Bugs like #12466 (moved) and #12450 (moved) have made it clear that the data structures and methods of the guard nodes code are not very robust. To fix those tickets with the current data structures, we would need even more kludges that would lower the code quality.
This is a ticket about finding a more elegant approach to keeping entry guards and directory guards.
I'm putting this in 0.2.6 milestone because it's important, but it might get deferred if it's too much work.
To upload designs, you'll need to enable LFS and have an admin enable hashed storage. More information
Child items ...
Show closed items
Linked items 0
Link issues together to show that they're related.
Learn more.
One of the possible designs discussed during the dev meeting, is to have two guard lists. One list is the entry_guards list, and the other is the directory_guards list.
The idea is that if your primary entry guard is not a directory cache, then you use the directory_guards list to get a directory guard. Or maybe you just use the directory_guards list for all your directory needs anyway. Also, in the future when #12597 (moved) becomes totally deployed, we will be able to move to a single list, where all nodes will be both directory guards and entry guards.
Some more ideas that were thrown around during the dev meeting, and would make guard selection smoother:
All guards should be directory caches which will happen as part of #12597 (moved).
All guards should be considered fast/stable, orRelays can be guards iff they are fast/stable. This will make it more likely that guards on the top of our list can be used for our purposes, since we will not have to skip guards till we find a stable guard for stable circuits. However, because of the analysis in #12204 (moved), this is not very likely to happen anyway.
Also, it's worth noting that designing data structures with the assumption that we are only going to have 1 primary guard is probably easier than designing data structures that can accommodate N primary guards.
One of the possible designs discussed during the dev meeting, is to have two guard lists. One list is the entry_guards list, and the other is the directory_guards list.
Seems plausible to me.
Some more ideas that were thrown around during the dev meeting, and would make guard selection smoother:
All guards should be directory caches which will happen as part of #12597 (moved).
Remember that we can't rely on "All guards are directory caches" until all server versions before 0.2.6 are obsolete.
All guards should be considered fast/stable, orRelays can be guards iff they are fast/stable.
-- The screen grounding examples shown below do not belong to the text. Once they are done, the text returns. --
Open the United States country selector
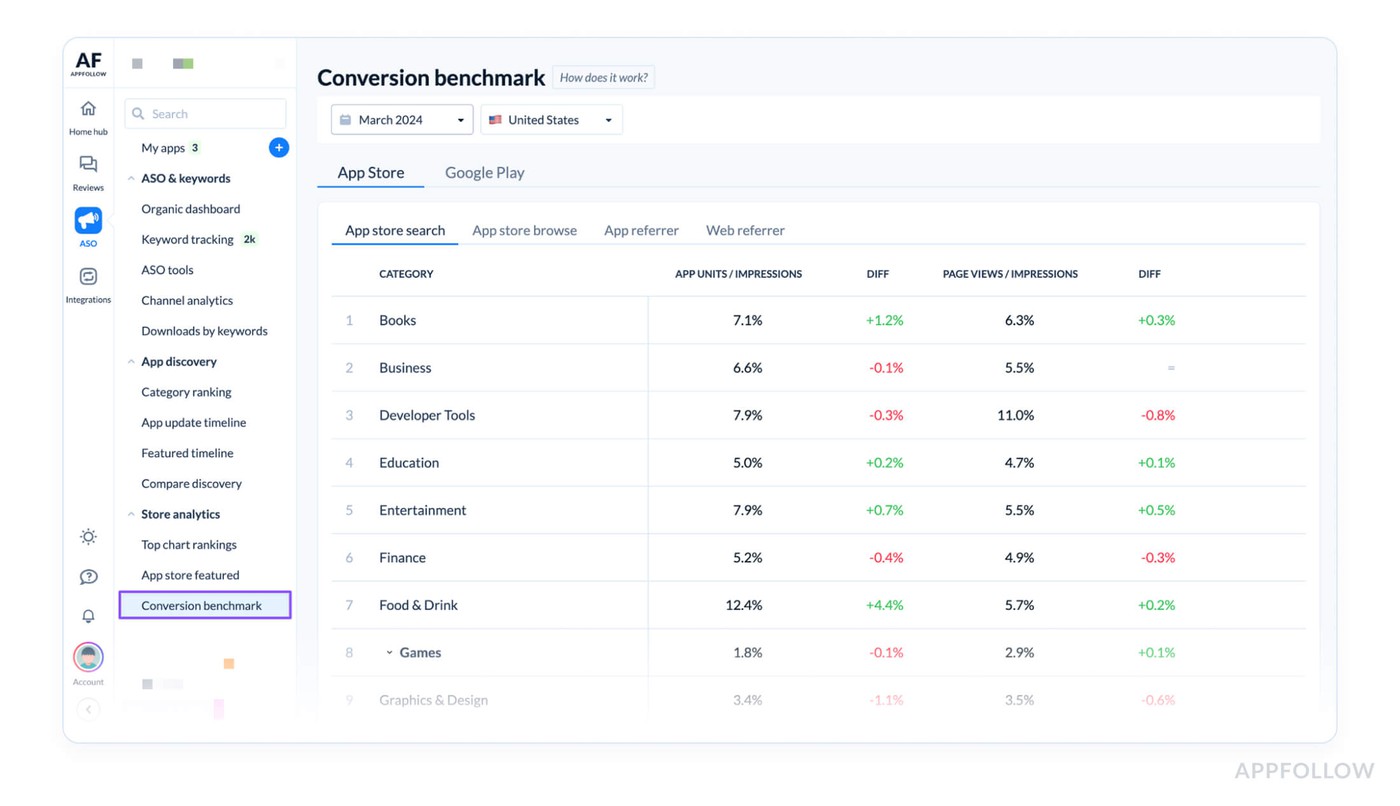 click(x=551, y=119)
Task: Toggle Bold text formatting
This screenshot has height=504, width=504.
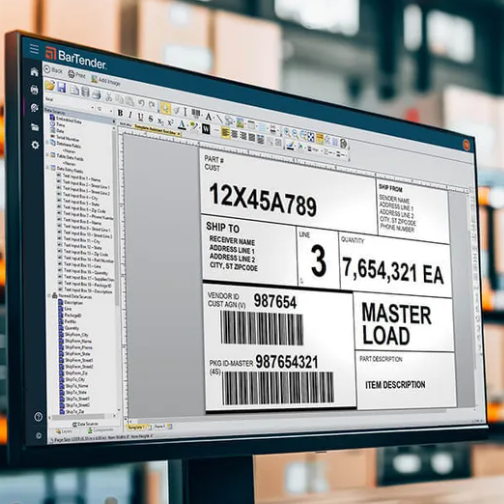Action: (120, 113)
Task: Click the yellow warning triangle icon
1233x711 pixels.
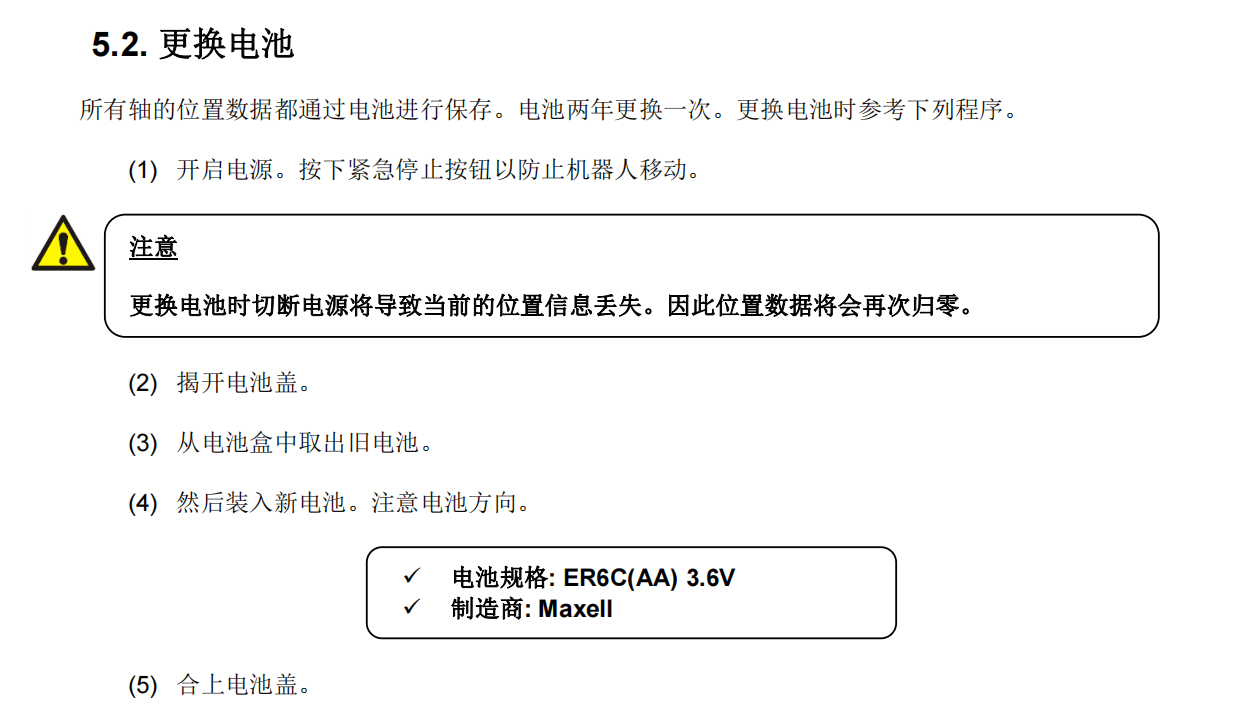Action: tap(63, 243)
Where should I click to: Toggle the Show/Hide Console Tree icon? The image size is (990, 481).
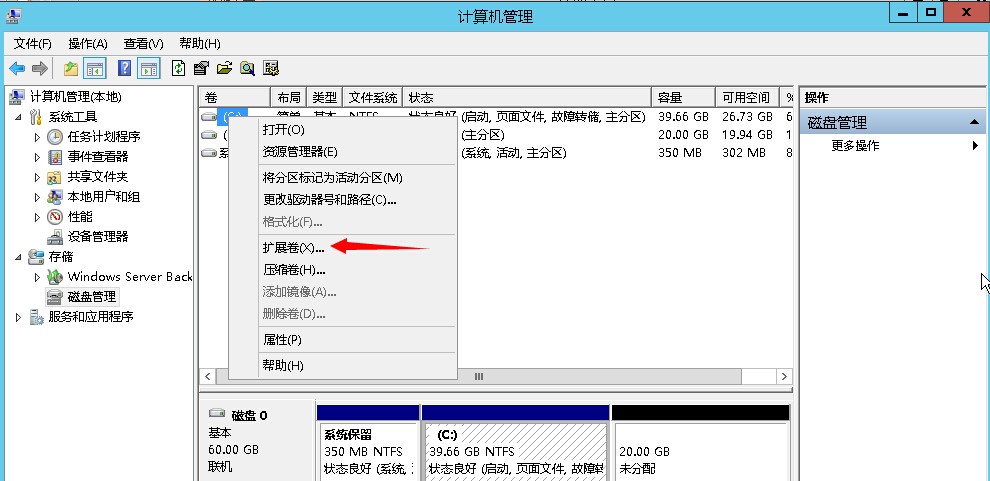(x=95, y=68)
This will make it more likely that guards on the top of our list can be used for our purposes, since we will not have to skip guards till we find a stable guard for stable circuits. However, because of the analysis in #12204 (moved), this is not very likely to happen anyway.
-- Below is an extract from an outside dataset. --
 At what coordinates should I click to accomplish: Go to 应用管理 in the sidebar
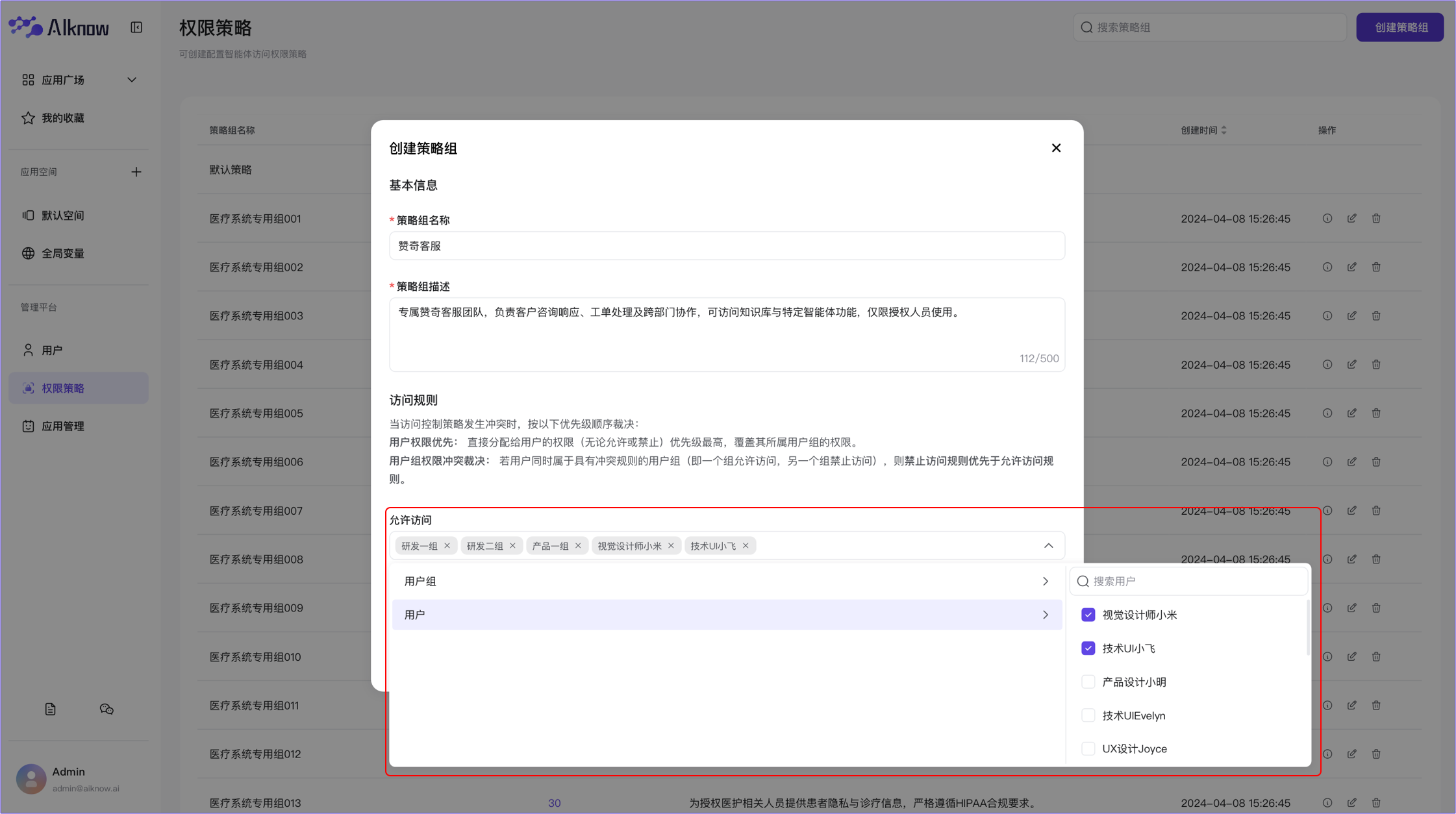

"All guards should be considered fast/stable" seems okay to me, unless I'm missing something.
Also, it's worth noting that designing data structures with the assumption that we are only going to have 1 primary guard is probably easier than designing data structures that can accommodate N primary guards.
Hmmm. No, I don't agree with that one. We need to have some notion of what we're going to do when we move back and forth between versions of Tor that use the old state file and the new one. We should also know what to do when our main guard is down for a while, then comes back up. I think that the data structure we need to handle both of those problems will be not too far from the one that we would need to keep support for N guards.
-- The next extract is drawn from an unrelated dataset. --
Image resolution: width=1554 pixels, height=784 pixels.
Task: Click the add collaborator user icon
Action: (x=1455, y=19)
Since we want our circuit guards to also be our directory guards (if
possible), we should probably use a single entry guard list (like we
do currently), instead of using separate lists for circuit guards
and directory guards. Reasons for this can be found here:
https://lists.torproject.org/pipermail/tor-dev/2014-May/006824.html
I wonder if this behavior is any different from the corresponding
behavior of circuit guards: "If our circuit guard fails our circuit,
we have to go ahead and ask the next circuit guard"
If not, maybe we could just switch NumDirectoryGuards to 1 too, and
just make sure that if a microdescriptor gets denied we move to the
next directory guard, till we have enough microdescriptor to be happy?
(logic similar to compute_frac_paths_available()).
With the current code, and if NumDirectoryGuards was 3, from the
first entry guard list we would select a directory guard between
(entry2, entry4, entry6). On the second list, we would select
between (entry1, entry4, entry6). On the third list, the worst case
scenario, we would select between (entry4, entry5, ...).
I'd argue that we should strongly prefer the top directory guard
every time, and only move to the lower ones if the top one doesn't
give us what we want.
With the current code, and if NumDirectoryGuards was 3, from the
first entry guard list we would select a directory guard between
(entry2, entry4, entry6). On the second list, we would select
between (entry1, entry4, entry6). On the third list, the worst case
scenario, we would select between (entry4, entry5, ...).
I'd argue that we should strongly prefer the top directory guard
every time, and only move to the lower ones if the top one doesn't
give us what we want.
My point here was that NumEntryGuards and NumDirectoryGuards probably does not work the way people expect it to work.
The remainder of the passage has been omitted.